NM was diluted to a concentration of 100 nM in 10 mM MOPS, pH 7.0, 0.1 mM EGTA, 2 mM MgCl2, and 150 mM KCl supplemented with 0.1 mM MgATP where indicated. For NM imaged in the presence of ATP, the protein was cross-linked for 1 min at room temperature by adding glutaraldehyde to a final concentration of 0.1%. The reaction was quenched by adding Tris-HCl, pH 8.0, to a final concentration of 100 mM. A 5-μl drop of sample was applied to a carbon-coated copper grid (pretreated with ultraviolet light) and stained with 1% uranyl acetate. Micrographs were recorded on a JEOL 1200EX II microscope operating at room temperature.
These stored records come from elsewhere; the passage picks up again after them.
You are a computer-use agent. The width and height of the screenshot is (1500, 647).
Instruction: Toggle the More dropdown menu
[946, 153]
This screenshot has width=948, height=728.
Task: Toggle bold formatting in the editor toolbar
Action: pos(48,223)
Data were recorded on an AMT XR-60 CCD camera. Catalase crystals were used as a size calibration standard. Measurements were carried out using ImageJ software. Contour lengths were measured using a freehand line, and a spline was fitted to reduce interpolation error. Individual images in the figures are displayed after application of the ImageJ FFT bandpass filter operation (between 40 and 3 pixels) and contrast scaled after filtering to allow easier visualization.